Grotesque book cover

Bram Stoker Award Winning NZ writer Lee Murray’s strong collection of stories run the gamut from historical horror, to far-future sci-fi to a welcome dose of stories heavily based on Maori culture and myths. The author takes on a vast array of creatures from zombies to giant kaiju-like demons emerging from lakes to subterranean golems among others.


Her stories often move at a breakneck pace, feeling like the grand payoff in the third act of a movie. But Murray doesn’t short-change her characters, we meet them in situ and get a strong sense of them through their actions in crisis.


Murray skillfully transports the reader through vastly different time periods and locations, from medieval France to present-day New Zealand and into the distant future. Some stories, like Dead End Town, flow with dark poetry, detailing the hardships faced by a young woman in a small rural town. Fantasy and tragedy are combined here to great effect.


Selfie posits a bizarre post-apocalyptic scenario where an explosion fuses peoples bodies together. A man and a woman find themselves literally joined at the hip and have to work together to navigate their horrific new reality. 


The New Breed gives us a breakneck zombie story with a flawed protagonist and another richly imagined fallen world. 

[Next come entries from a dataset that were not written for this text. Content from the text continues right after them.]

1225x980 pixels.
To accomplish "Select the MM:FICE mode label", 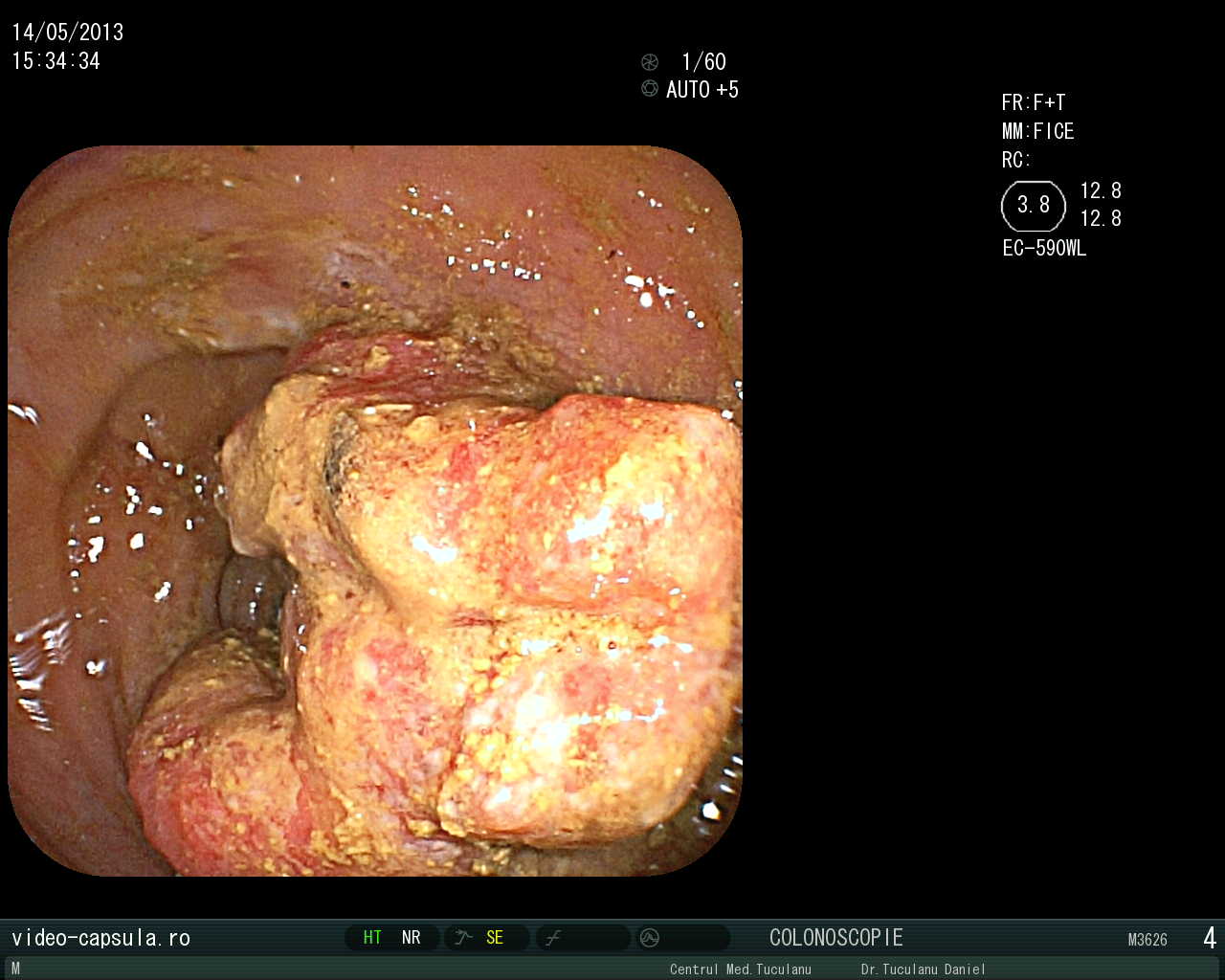I will pyautogui.click(x=1037, y=131).
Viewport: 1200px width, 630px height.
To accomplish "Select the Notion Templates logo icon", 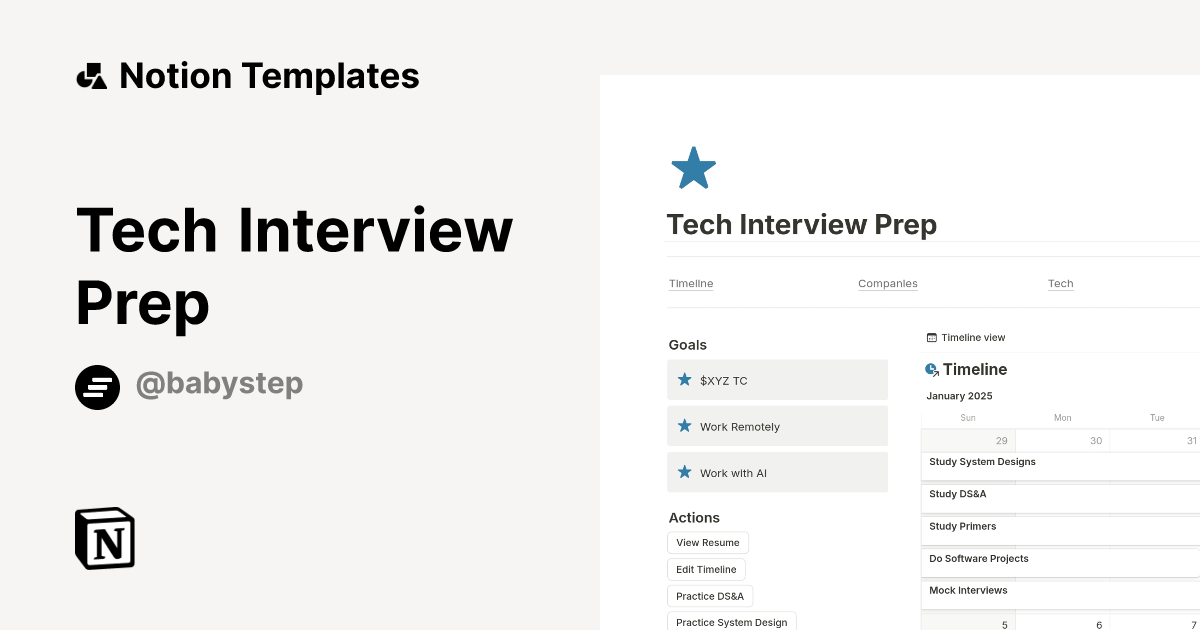I will pos(91,75).
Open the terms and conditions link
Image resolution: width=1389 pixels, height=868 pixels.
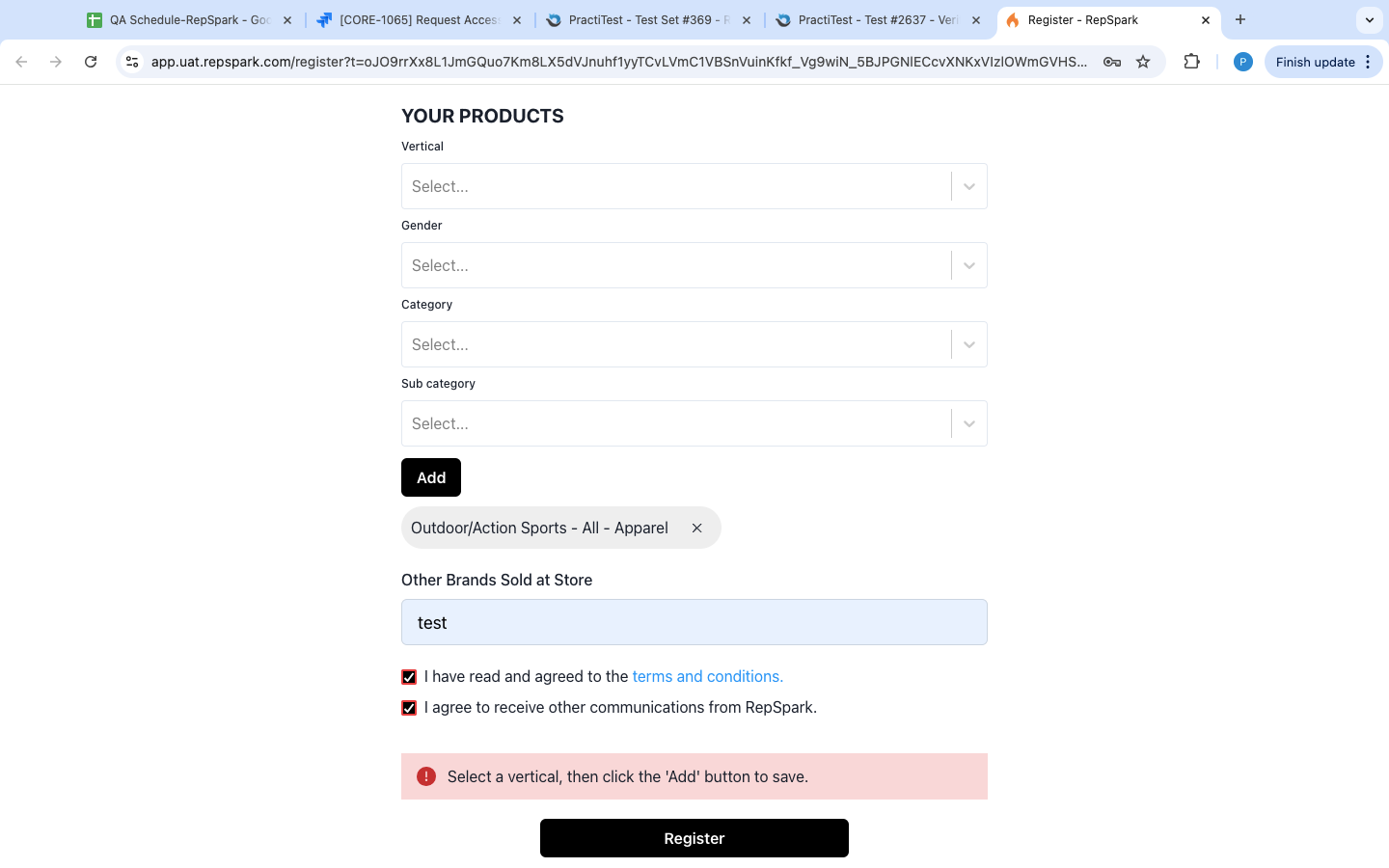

Cave Fever is my favorite story with its richly imagined futures cape where people live underground and use genetically altered creatures called Diviners to seek out water. We get whole books worth of world-building in a short space of time, and this is one of those stories that could easily be expanded into a longer work.


The collection ends with Into The Clouded Sky - A Taine McKenna Adventure, revisiting the lad character from Murray’s Into the Mist series. Here we journey into a mythical underworld populated by golems, as Taine and his companions try and fight their way back to the surface. This is another fast-paced adventure horror story, that leaves us on a high.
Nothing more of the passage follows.